Stored items from a collection
**********
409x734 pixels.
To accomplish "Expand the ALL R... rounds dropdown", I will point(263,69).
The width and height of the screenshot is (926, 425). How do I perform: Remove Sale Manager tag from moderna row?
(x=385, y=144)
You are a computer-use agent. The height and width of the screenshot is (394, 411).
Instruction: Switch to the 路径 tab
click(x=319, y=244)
**********
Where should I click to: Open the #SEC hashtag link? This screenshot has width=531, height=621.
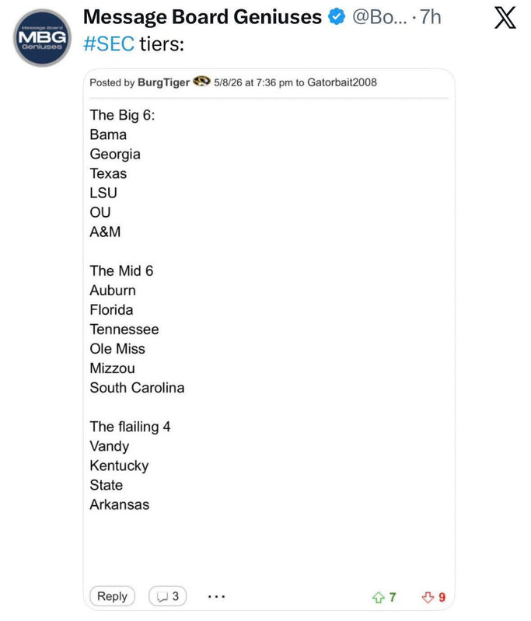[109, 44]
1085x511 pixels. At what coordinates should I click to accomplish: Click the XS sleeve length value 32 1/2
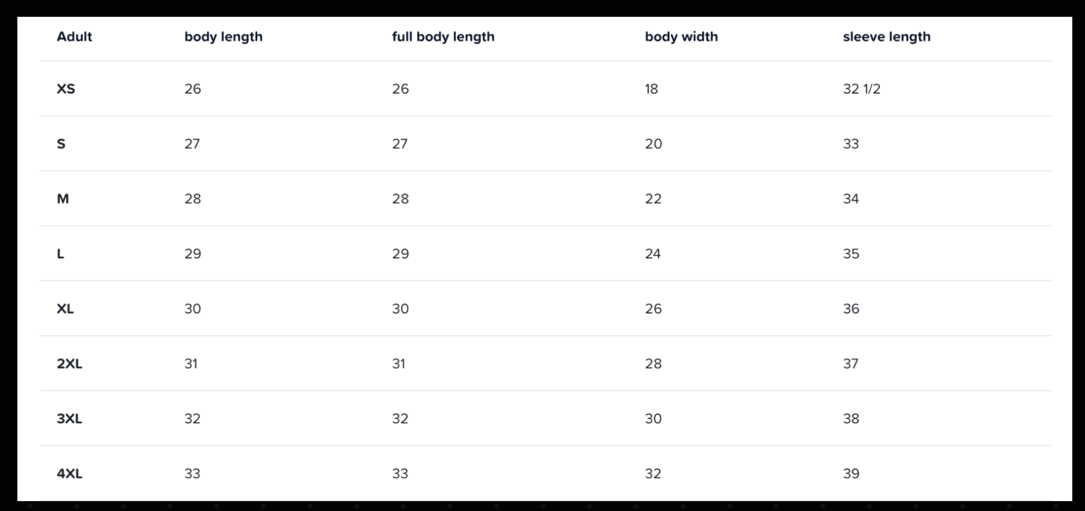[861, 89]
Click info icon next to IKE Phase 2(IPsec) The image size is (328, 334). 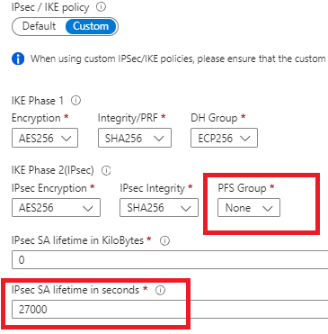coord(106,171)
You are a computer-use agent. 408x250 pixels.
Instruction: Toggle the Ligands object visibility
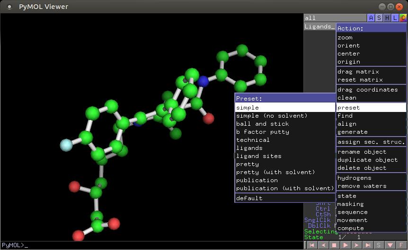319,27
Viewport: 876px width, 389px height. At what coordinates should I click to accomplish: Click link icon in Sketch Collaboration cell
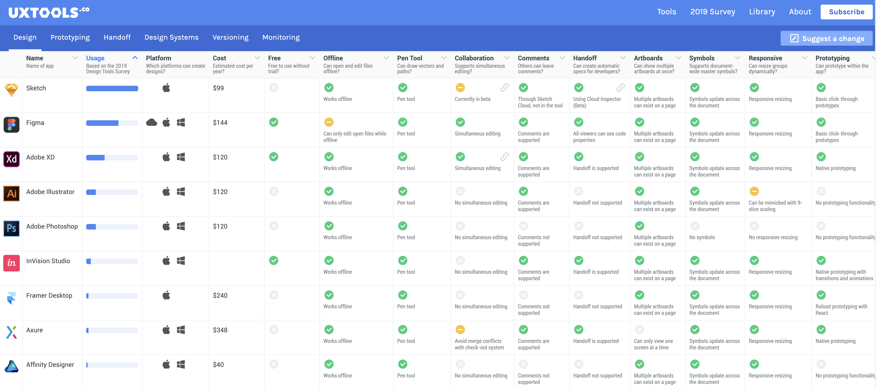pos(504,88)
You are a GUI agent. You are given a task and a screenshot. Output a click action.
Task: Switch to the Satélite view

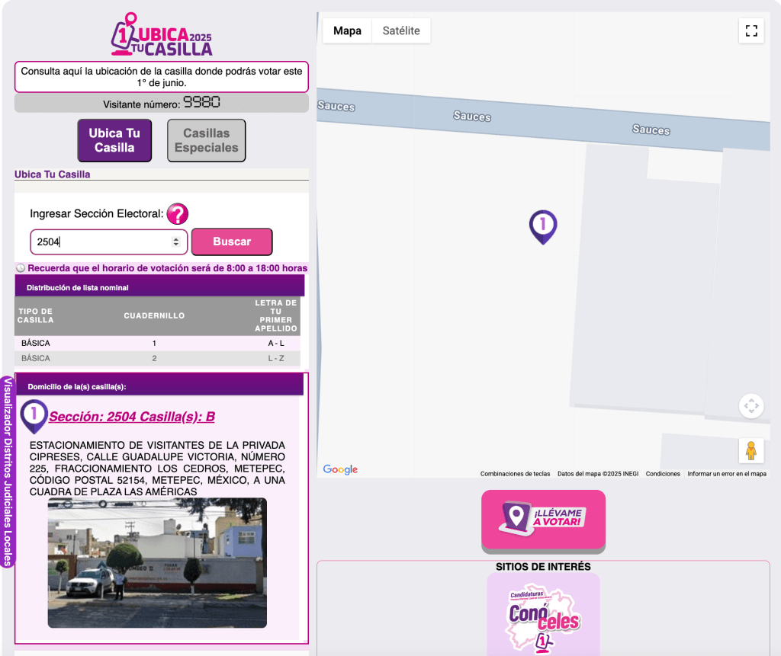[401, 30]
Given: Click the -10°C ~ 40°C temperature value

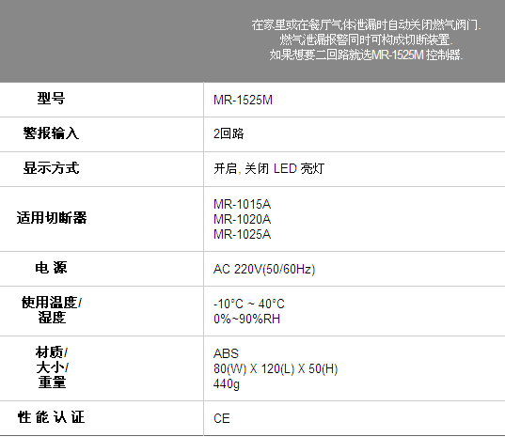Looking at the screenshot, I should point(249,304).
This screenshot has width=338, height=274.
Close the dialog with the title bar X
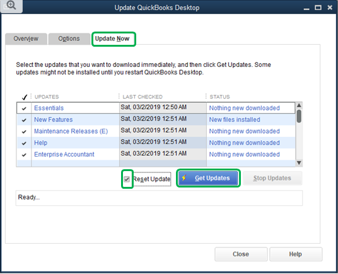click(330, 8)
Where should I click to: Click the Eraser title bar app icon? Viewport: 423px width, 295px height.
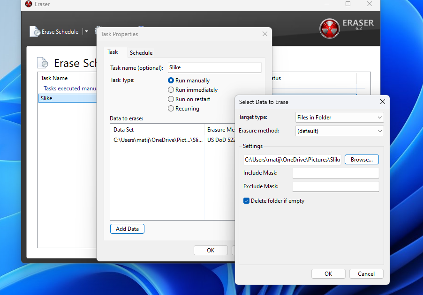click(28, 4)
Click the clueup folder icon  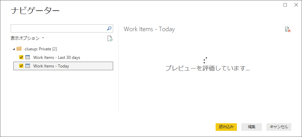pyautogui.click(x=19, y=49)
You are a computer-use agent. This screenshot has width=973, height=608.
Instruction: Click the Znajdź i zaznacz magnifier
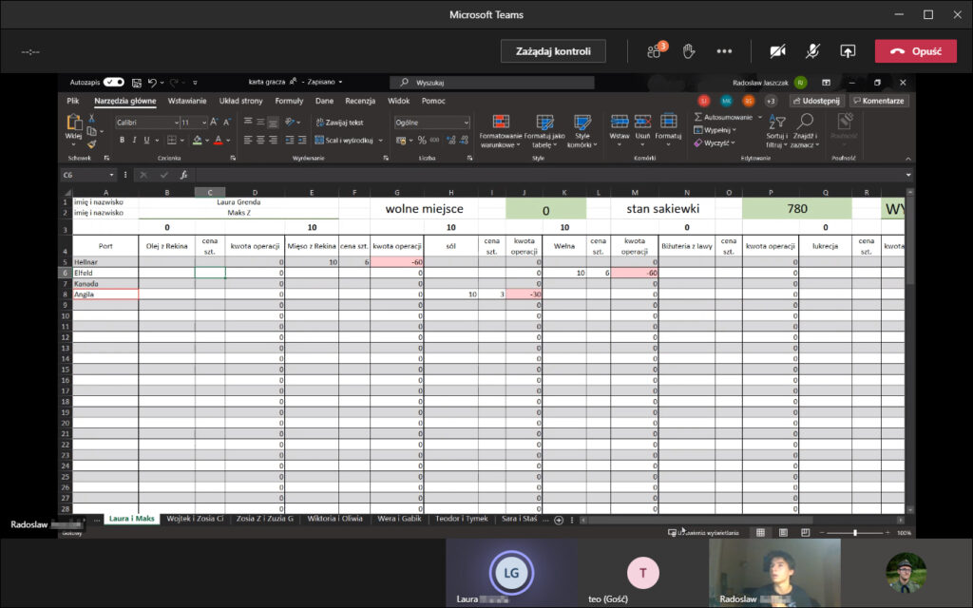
**********
Output, from the data above, the lines from the line with "You are a computer-use agent. This" to the line with "Instruction: Click the" exactly as they stand, both ends included and nothing else.

## FINISHED TASK
You are a computer-use agent. This screenshot has width=973, height=608.
Instruction: Click the Znajdź i zaznacz magnifier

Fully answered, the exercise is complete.